(Entries taken from a collection)
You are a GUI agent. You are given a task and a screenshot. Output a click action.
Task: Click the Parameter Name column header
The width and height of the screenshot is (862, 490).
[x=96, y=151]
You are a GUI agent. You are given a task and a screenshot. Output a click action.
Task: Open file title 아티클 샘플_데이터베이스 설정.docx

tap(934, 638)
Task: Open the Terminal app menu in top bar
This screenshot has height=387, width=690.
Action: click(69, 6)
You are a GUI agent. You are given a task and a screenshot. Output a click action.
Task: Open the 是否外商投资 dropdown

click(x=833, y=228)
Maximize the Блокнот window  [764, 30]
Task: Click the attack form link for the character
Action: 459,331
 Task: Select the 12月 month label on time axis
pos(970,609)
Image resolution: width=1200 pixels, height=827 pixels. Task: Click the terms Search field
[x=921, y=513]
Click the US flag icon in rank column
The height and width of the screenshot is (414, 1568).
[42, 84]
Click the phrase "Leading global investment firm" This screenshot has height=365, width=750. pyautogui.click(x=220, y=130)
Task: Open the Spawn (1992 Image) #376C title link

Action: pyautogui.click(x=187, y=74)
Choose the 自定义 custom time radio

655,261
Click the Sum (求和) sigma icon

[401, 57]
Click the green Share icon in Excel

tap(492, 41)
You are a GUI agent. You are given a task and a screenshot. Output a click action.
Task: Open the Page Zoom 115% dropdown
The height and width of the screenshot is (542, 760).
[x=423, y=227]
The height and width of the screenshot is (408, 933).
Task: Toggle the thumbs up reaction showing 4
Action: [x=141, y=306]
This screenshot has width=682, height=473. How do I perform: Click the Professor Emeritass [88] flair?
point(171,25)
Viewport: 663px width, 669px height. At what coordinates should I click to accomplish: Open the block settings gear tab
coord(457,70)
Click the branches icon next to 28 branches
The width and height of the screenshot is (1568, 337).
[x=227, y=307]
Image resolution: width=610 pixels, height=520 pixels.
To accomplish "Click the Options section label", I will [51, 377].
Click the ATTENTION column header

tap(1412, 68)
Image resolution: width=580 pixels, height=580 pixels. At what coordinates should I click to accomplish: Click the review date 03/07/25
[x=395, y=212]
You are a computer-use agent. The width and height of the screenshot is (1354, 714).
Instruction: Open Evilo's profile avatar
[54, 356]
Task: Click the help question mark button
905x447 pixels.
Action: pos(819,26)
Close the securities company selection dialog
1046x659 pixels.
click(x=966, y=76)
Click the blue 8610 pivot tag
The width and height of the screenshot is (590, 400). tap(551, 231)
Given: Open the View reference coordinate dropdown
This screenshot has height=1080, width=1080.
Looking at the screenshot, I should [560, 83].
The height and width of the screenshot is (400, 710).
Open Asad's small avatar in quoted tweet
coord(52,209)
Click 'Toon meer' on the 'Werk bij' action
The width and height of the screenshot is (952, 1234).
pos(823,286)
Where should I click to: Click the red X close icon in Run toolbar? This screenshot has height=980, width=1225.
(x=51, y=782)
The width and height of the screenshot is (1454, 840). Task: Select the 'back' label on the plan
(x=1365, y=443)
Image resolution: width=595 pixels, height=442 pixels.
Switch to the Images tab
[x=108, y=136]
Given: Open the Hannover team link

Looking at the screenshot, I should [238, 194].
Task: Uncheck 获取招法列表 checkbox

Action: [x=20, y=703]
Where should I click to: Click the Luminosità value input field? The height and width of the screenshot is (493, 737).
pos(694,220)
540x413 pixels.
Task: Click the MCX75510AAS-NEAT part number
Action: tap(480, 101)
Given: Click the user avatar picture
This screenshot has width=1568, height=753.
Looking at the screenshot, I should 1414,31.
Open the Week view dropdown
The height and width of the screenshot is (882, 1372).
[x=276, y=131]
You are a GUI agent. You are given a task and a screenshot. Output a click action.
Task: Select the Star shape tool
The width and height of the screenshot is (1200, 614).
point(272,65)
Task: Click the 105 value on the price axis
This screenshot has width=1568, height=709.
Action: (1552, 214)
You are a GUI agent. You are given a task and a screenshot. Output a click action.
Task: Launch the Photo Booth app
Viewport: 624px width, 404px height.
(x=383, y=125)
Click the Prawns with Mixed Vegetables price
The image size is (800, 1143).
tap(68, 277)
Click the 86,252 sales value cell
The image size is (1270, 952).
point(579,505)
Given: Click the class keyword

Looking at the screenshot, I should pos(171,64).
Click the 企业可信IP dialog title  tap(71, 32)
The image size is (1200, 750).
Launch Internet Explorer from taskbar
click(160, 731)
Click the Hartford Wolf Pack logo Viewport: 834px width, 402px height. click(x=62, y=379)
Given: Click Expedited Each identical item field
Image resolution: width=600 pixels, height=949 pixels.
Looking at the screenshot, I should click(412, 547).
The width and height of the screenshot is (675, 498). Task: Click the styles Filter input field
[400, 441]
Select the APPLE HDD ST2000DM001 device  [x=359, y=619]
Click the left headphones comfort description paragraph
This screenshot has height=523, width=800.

Task details |
Set down the lines above exactly as written. Begin at the line containing "The image size is (1200, 750)." and stop after the last line.

Task output |
The image size is (1200, 750).
Launch Internet Explorer from taskbar
click(160, 731)
Click the Hartford Wolf Pack logo Viewport: 834px width, 402px height. click(x=62, y=379)
Given: Click Expedited Each identical item field
Image resolution: width=600 pixels, height=949 pixels.
Looking at the screenshot, I should click(412, 547).
The width and height of the screenshot is (675, 498). Task: Click the styles Filter input field
[400, 441]
Select the APPLE HDD ST2000DM001 device  [x=359, y=619]
Click the left headphones comfort description paragraph
This screenshot has height=523, width=800.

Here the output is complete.